B. PEMBELAJARAN AGAMA MELALUI PENDEKATAN PSIKOLOGIS
PESERTA DIDIK
Perlunya pengkajian pokok metode
yang baik adalah dengan diajarkannya melalui pendekatan psikologis kepada para
peserta didik yaitu kemampuan pendidik dalam hal membuat program pendidikannya
agar dapat melekat dan selanjutnya dapat dirasakan dan diterapkan oleh peserta
didik dalam setiap tingkah lakunya. Program pendidikan yang sesuai dengan latar
psikologis adalah dengan metode peserta didik menerapkan sendiri pokok dan
nilai agama yang dianutnya melalui pembelajaran mentoring atau pembelajaran
menerangkan satu sama lain berdasarkan nilai keagamaan, cara mentoring seorang
kepada orang lain menjadikan seorang yang tatkala menjadi mentor dan memberikan
sesuatu ilmu dan di dalam
ilmu dimaksud terdapat suatu kebaikan, maka secara tidak langsung seorang
mentor akan bertanggung jawab kepada apa yang dikatakannya dan bagaimana
tanggapan dan apa yang dilakukan oleh peserta mentor.
Cara
ini baik tidak hanya diterapkan untuk pembelajaran agama saja namun juga
pembelajaran keilmuan lain yang saat ini sudah diterapkan dan dikenal dengan
metode pembelajaran system KBK (Kurikulum Berbasis Kompetensi). Kurikulum
tersebut juga memacu peserta didik lebih aktif menerangkan daripada diterangkan
dengan harapan peserta didik bertanggung jawab dengan apa yang dikatakannya dan
apa yang diakatakan merupakan suatu kebaikan.
Selain
cara pembelajaran, faktor pendidik juga memegang peranan penting bagi keberhasilan
pembelajaran berbasis moral dan agama, pendidik yang beradab dan mampu
menyampaikan setiap ilmunya dengan landasan moral dan nilai agama menjadikan
nilai plus, serta cara penyampaian pendidik melalui pendekatan psikologis
dengan peserta didik menjadi hal yang penting diperhatikan, dan apa yang
disampaikan baik nilai secara eksplisit sekalipun dapat dirasakan oleh
siswanya.
C. PENERAPAN NILAI AGAMA DARI PENDIDIKAN
FORMAL MENUJU KEHIDUPAN BERMASYARAKAT
Setelah
metode agama yang diterapkan berlandaskan pendekatan psikologis, maka keluaran
setelah pembelajaran tersebut adalah sebuah nilai yang akan diaplikasikan dalam
kehidupan bermasyarakat dengan situasi multi agama. Nilai agama yang didapatkan
di sekolah umum, seharusnya dibawa dan diterapkan di lingkungan kemasyarakatan.
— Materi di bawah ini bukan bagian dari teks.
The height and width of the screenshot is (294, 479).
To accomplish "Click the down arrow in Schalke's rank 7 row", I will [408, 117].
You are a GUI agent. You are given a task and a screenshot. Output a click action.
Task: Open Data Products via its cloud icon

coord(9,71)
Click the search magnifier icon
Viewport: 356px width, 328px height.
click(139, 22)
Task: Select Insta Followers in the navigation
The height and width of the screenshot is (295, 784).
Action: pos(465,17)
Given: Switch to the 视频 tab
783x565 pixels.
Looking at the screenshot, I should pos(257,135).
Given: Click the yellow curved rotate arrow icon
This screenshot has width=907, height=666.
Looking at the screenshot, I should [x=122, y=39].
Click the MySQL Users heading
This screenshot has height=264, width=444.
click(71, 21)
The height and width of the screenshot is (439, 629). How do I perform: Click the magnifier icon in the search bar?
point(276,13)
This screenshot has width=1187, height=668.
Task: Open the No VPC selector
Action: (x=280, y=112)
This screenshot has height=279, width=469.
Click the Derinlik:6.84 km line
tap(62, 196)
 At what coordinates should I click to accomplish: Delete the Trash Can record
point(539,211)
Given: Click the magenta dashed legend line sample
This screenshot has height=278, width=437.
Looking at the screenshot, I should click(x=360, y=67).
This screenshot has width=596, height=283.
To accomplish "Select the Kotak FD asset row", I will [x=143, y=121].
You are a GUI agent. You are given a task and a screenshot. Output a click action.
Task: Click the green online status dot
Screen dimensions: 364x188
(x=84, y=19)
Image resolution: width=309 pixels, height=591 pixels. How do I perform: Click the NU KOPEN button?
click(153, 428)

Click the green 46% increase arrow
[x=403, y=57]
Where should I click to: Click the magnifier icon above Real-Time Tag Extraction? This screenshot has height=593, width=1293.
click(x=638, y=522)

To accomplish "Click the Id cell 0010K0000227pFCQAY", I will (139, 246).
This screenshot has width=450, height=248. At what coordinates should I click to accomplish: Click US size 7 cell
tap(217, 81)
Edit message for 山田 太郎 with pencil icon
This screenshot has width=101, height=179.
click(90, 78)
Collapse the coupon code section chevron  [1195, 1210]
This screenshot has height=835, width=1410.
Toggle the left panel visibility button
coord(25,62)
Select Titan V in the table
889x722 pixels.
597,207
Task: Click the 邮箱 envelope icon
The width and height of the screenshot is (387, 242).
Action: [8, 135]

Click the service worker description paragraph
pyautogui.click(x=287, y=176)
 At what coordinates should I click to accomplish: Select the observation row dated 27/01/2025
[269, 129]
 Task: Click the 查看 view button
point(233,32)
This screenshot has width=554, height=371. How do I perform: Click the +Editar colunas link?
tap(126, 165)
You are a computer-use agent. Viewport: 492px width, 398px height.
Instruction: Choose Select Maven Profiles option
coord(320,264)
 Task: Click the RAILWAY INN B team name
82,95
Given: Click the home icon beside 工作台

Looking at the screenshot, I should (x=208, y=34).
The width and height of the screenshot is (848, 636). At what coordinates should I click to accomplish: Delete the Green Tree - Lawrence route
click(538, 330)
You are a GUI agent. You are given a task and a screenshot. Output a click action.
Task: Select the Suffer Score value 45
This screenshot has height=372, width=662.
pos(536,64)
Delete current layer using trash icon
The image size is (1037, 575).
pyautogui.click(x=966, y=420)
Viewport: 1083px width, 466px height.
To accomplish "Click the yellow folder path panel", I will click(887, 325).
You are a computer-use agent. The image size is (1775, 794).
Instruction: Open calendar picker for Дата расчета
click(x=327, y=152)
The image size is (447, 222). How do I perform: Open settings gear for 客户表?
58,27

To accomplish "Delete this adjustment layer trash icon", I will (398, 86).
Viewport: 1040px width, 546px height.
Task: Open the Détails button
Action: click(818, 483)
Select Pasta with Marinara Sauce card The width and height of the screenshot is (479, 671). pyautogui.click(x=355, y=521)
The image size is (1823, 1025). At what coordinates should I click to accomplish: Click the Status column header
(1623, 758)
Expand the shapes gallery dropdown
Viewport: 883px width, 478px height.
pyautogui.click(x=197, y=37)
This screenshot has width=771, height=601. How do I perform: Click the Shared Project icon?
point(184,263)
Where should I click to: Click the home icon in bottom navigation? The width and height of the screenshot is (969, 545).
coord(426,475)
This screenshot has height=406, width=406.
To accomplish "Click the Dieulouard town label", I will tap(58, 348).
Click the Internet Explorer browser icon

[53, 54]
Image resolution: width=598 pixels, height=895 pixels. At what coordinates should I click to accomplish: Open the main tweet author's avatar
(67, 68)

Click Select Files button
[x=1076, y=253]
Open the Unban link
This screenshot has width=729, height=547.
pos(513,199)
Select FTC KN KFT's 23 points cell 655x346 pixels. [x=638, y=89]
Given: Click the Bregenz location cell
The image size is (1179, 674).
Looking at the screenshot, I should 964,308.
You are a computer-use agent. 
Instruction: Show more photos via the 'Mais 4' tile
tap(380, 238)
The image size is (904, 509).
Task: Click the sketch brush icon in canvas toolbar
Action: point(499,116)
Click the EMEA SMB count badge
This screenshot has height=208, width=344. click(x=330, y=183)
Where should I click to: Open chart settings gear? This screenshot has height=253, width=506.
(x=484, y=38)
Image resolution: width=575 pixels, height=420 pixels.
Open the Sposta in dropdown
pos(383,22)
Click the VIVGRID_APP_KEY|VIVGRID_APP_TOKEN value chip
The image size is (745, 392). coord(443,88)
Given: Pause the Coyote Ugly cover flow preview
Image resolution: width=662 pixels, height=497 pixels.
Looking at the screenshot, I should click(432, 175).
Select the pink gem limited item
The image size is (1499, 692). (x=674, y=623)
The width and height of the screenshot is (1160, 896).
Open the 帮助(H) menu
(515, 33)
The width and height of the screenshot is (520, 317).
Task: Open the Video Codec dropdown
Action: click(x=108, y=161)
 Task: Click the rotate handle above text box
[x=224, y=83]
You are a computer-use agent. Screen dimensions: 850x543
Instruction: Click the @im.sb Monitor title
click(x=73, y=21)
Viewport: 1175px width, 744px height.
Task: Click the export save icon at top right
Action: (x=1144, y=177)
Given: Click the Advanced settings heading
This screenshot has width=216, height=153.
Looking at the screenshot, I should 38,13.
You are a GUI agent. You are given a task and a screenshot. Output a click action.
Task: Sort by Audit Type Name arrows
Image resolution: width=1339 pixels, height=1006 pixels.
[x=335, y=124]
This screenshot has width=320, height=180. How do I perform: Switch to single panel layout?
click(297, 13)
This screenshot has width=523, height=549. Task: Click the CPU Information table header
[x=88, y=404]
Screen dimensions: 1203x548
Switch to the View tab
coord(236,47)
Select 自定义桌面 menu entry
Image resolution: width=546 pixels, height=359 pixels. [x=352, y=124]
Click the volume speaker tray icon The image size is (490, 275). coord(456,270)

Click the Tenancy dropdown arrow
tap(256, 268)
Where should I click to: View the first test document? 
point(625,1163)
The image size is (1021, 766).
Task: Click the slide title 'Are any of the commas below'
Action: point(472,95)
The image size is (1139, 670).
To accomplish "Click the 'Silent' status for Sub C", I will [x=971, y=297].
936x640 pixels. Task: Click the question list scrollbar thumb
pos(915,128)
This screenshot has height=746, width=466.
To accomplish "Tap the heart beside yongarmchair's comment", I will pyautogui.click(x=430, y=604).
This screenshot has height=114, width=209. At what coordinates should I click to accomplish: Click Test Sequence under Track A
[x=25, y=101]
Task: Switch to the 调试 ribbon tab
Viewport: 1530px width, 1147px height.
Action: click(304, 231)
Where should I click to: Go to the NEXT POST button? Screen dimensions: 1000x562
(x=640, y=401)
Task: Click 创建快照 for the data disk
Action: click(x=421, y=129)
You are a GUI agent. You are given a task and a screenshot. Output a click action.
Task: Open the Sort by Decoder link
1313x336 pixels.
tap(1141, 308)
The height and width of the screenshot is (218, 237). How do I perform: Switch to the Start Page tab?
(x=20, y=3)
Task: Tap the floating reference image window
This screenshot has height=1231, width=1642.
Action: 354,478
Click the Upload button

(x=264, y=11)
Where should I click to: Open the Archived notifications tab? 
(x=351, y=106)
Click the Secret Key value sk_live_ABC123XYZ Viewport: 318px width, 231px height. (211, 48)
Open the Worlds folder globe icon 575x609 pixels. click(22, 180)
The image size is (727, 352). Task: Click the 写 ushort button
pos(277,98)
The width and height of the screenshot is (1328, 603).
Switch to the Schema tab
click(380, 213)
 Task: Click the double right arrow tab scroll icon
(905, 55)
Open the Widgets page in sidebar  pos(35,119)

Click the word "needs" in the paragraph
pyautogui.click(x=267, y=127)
Sesuai dengan sebuah pendapat yang berkata Nilai moral keagamaan merupakan
suatu yang abstrak namun bisa dirasakan melalui perilaku individu. Pada poin ini
peserta didik yang telah lulus pendidikan moral keagamaan, maka akan menerapkan
hakekat ilmu agama tersebut dalam setiap perilakunya di liangkungan masyarakat,
berhasil tidaknya proses pembelajaran agama akan dibuktikan pada fase ini.
Dalam kaidah
ilmu agama, hal terpenting yang diterapkan adalah nilai kebaikan atas agama
tersebut tanpa memandang agama apa yang dianut masing – masing individu
tersebut, sehingga penerapan yang tepat dapat menjaga kerukunan antar umat
beragama, dan tidak terjadi lagi konflik atas nama agama yang dapat menimbulkan
perpecahan bangsa.
III.
PENUTUP
Melihat dan mencermati permasalahan diatas,
menurut hemat penulis masih perlunya pembelajaran agama di tingkat pendidikan
sekolah umum dengan alasan dua pilar pembelajaran yang dapat membentuk
kepribadian bangsa yang bermoral di tingkat pendidikan formal adalah pendidikan
agama dan kewarganegaraan. Hanya yang perlu diperhatikan lagi adalah bagaimana
proses pendidikan agama yang tepat guna sehingga mampu menghasilkan lulusan
peserta didik dengan memegang nilai agama yang berhasil guna dan selanjutnya bagaimana
lulusan tersebut mampu menerapkan nilai moral keagamaan tersebut di tengah –
tengah kehidupan bermasyarakat, hal
tersebut menjadi pekerjaan rumah yang harus diselesaikan bangsa.